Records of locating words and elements
━━━━━━━━

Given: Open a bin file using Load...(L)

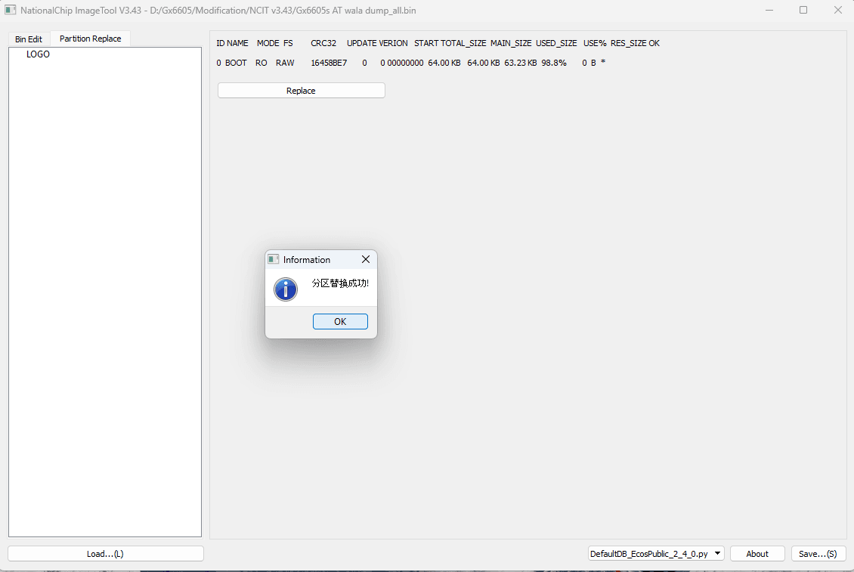Looking at the screenshot, I should (x=104, y=553).
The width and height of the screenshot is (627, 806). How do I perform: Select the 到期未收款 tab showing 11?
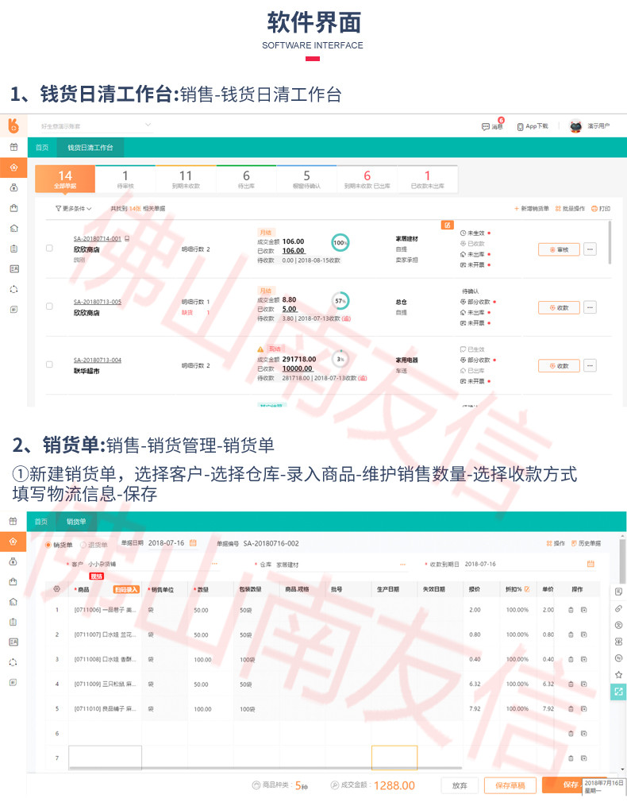(x=186, y=179)
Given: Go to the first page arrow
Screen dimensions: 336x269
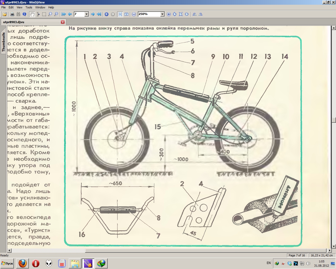Looking at the screenshot, I should (64, 14).
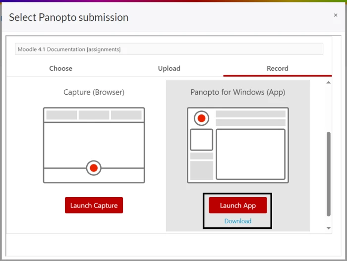
Task: Open the Download link for Panopto
Action: pyautogui.click(x=238, y=221)
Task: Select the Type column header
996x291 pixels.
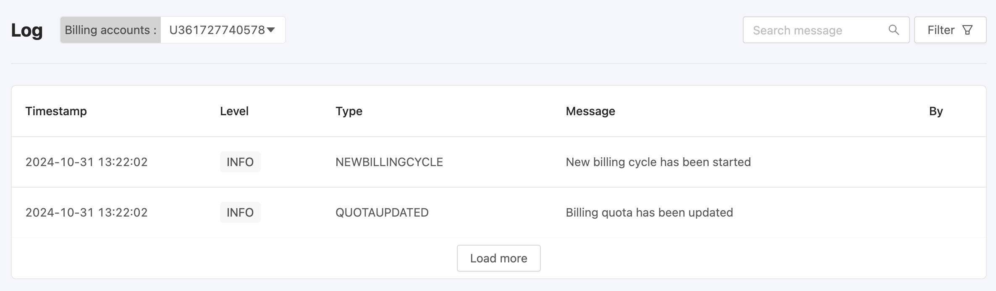Action: 349,111
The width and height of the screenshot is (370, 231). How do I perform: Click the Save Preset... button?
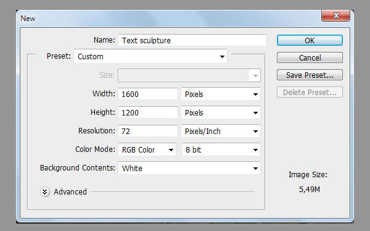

━━━━━━━━

EXERCISE>
Duplicate the listing line for line with no changes, leaving out the pictures.

OUTPUT OF THE EXERCISE>
Given: Open a bin file using Load...(L)

Looking at the screenshot, I should (x=104, y=553).
The width and height of the screenshot is (627, 806). How do I perform: Select the 到期未收款 tab showing 11?
(x=186, y=179)
Given: Go to the first page arrow
Screen dimensions: 336x269
Looking at the screenshot, I should (64, 14).
Task: Open the Download link for Panopto
Action: pyautogui.click(x=238, y=221)
Task: Select the Type column header
996x291 pixels.
Action: 349,111
The width and height of the screenshot is (370, 231). How do I perform: Click the Save Preset... button?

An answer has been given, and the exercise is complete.